On Mon, Apr 8, 2019 at 2:27 AM Dave Chinner <david@fromorbit.com> wrote:
>
> On Fri, Apr 05, 2019 at 05:02:33PM +0300, Amir Goldstein wrote:
> > On Fri, Apr 5, 2019 at 12:17 AM Dave Chinner <david@fromorbit.com> wrote:
> > >
> > > On Thu, Apr 04, 2019 at 07:57:37PM +0300, Amir Goldstein wrote:
> > > > This patch improves performance of mixed random rw workload
> > > > on xfs without relaxing the atomic buffered read/write guaranty
> > > > that xfs has always provided.
> > > >
> > > > We achieve that by calling generic_file_read_iter() twice.
> > > > Once with a discard iterator to warm up page cache before taking
> > > > the shared ilock and once again under shared ilock.
> > >
> > > This will race with thing like truncate, hole punching, etc that
> > > serialise IO and invalidate the page cache for data integrity
> > > reasons under the IOLOCK. These rely on there being no IO to the
> > > inode in progress at all to work correctly, which this patch
> > > violates.

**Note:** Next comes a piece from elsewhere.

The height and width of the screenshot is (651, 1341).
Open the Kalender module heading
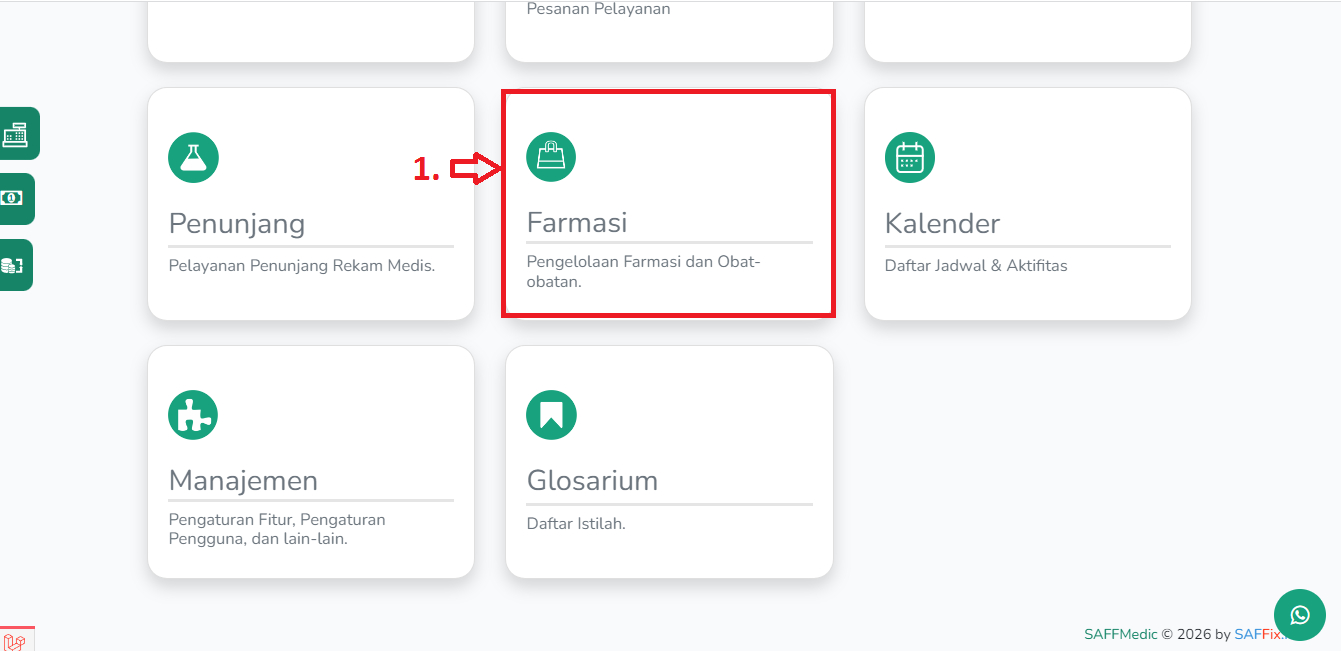click(942, 223)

IOWs, while this is fast, it is not safe and so not a
> > > viable approach to solving the problem.
> > >
> >
> > This statement leaves me wondering, if ext4 does not takes
> > i_rwsem on generic_file_read_iter(), how does ext4 (or any other
> > fs for that matter) guaranty buffered read synchronization with
> > truncate, hole punching etc?
> > The answer in ext4 case is i_mmap_sem, which is read locked
> > in the page fault handler.
>
> Nope, the  i_mmap_sem is for serialisation of /page faults/ against
> truncate, holepunching, etc. Completely irrelevant to the read()
> path.
>

I'm at lost here. Why are page faults completely irrelevant to read()
path? Aren't full pages supposed to be faulted in on read() after
truncate_pagecache_range()? And aren't partial pages supposed
to be partially zeroed and uptodate after truncate_pagecache_range()?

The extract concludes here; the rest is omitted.